___ DATA EXCERPTS
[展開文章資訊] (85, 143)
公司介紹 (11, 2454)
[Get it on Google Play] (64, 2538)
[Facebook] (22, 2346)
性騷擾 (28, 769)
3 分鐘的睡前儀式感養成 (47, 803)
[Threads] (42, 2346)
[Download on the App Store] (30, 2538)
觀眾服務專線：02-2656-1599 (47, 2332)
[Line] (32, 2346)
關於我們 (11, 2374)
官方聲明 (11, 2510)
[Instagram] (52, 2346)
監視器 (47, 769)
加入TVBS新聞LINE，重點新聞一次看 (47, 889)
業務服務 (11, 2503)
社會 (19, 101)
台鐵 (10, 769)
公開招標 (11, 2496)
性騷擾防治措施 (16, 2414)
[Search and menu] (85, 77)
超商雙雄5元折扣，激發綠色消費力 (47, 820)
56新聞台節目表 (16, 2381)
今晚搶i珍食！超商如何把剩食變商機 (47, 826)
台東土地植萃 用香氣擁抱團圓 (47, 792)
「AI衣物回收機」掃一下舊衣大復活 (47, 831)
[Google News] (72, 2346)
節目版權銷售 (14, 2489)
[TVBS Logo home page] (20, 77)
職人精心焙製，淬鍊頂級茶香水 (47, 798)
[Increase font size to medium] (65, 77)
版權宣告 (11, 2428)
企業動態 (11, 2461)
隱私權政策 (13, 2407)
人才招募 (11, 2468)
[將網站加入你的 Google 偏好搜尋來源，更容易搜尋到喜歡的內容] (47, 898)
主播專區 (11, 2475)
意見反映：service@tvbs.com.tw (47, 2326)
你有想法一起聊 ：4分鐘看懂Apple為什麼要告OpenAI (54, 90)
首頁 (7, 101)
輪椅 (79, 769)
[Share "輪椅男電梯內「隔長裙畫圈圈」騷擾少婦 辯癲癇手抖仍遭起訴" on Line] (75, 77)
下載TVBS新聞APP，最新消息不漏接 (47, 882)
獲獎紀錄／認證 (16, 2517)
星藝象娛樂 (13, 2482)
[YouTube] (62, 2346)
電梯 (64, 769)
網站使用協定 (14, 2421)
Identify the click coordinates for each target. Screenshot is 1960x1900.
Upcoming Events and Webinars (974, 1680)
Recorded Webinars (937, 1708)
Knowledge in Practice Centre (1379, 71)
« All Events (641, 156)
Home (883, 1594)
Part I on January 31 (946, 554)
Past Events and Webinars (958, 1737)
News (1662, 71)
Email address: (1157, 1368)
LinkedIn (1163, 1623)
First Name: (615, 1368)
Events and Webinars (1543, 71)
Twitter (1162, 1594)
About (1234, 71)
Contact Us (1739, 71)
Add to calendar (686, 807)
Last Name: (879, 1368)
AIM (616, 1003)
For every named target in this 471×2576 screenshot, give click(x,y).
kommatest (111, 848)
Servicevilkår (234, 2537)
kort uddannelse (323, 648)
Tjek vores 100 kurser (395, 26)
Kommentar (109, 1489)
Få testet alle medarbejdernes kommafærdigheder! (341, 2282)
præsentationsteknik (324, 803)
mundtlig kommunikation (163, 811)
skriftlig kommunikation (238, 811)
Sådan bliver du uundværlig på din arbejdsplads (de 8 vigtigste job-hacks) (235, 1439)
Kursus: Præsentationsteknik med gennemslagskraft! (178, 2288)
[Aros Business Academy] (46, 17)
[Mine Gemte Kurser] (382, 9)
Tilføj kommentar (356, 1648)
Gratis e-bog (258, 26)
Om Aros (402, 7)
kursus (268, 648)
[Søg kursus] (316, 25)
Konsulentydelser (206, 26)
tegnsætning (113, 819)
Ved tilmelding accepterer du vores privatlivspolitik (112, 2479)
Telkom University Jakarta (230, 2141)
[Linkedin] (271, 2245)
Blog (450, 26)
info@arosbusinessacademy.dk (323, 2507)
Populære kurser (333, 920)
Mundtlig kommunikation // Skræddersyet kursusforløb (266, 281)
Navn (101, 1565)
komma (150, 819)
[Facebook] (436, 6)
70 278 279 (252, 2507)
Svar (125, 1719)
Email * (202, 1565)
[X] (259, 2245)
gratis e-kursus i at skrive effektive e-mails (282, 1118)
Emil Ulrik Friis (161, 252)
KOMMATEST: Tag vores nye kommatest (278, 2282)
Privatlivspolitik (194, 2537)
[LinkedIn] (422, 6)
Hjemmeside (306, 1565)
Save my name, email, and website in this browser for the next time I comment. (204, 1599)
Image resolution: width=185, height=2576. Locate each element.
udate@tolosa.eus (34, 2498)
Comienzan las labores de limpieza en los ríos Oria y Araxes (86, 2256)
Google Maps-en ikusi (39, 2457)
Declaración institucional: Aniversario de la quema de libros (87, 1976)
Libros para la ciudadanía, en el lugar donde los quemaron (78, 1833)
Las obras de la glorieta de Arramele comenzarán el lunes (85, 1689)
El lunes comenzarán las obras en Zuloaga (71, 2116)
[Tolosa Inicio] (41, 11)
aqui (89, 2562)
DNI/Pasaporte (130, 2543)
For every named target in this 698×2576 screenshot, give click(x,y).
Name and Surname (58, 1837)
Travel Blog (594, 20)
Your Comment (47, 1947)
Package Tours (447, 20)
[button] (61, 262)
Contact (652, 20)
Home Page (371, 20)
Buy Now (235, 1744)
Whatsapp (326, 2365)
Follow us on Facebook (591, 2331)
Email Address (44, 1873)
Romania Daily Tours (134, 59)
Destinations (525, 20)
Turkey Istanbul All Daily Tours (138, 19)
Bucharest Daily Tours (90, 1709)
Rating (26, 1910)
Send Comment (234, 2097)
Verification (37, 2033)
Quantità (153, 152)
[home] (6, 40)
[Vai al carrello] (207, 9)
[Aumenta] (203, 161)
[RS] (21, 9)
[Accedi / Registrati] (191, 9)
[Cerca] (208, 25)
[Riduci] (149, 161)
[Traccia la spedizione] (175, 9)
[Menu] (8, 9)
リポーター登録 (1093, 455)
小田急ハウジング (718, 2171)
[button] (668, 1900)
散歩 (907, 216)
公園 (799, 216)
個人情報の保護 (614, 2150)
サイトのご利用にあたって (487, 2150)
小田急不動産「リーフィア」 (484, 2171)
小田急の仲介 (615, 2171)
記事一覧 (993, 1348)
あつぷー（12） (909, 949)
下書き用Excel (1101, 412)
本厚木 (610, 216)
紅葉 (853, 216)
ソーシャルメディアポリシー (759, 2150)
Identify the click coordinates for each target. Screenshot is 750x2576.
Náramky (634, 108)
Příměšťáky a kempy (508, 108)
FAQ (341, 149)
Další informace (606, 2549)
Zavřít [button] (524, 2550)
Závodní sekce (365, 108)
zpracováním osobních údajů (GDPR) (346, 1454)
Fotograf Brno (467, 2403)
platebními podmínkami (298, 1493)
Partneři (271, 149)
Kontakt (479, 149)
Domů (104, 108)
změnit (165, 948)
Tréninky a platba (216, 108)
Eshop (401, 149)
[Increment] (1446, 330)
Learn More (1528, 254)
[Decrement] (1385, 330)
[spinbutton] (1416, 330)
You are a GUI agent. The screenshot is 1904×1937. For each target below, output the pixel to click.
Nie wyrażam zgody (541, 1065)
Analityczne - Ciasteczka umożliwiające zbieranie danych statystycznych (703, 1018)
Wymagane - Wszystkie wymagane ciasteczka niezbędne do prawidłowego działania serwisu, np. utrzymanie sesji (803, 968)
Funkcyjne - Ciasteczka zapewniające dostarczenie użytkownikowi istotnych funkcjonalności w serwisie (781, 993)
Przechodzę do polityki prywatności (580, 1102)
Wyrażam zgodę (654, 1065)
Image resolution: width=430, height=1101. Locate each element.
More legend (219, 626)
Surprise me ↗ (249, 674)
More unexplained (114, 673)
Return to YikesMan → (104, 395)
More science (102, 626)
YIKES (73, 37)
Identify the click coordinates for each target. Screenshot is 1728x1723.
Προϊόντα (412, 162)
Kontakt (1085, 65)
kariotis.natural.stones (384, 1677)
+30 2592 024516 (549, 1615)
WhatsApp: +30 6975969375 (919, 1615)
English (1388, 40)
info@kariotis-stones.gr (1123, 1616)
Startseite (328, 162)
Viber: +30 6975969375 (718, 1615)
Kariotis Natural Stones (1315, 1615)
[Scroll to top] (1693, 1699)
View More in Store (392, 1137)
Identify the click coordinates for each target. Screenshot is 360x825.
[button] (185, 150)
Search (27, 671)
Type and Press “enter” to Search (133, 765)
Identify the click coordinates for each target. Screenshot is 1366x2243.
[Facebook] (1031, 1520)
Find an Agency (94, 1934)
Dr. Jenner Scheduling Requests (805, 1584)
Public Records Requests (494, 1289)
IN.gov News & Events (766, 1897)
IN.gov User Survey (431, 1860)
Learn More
______
> _ACTIVITY_:
Considering only the material above, set down every line from the one with "[home] (6, 40)" to the one with "Náramky (634, 108)", inclusive, exactly as written.

> _EXERCISE RESULT_:
[home] (6, 40)
[Vai al carrello] (207, 9)
[Aumenta] (203, 161)
[RS] (21, 9)
[Accedi / Registrati] (191, 9)
[Cerca] (208, 25)
[Riduci] (149, 161)
[Traccia la spedizione] (175, 9)
[Menu] (8, 9)
リポーター登録 (1093, 455)
小田急ハウジング (718, 2171)
[button] (668, 1900)
散歩 (907, 216)
公園 (799, 216)
個人情報の保護 (614, 2150)
サイトのご利用にあたって (487, 2150)
小田急不動産「リーフィア」 (484, 2171)
小田急の仲介 (615, 2171)
記事一覧 (993, 1348)
あつぷー（12） (909, 949)
下書き用Excel (1101, 412)
本厚木 (610, 216)
紅葉 (853, 216)
ソーシャルメディアポリシー (759, 2150)
Identify the click coordinates for each target. Screenshot is 750x2576.
Náramky (634, 108)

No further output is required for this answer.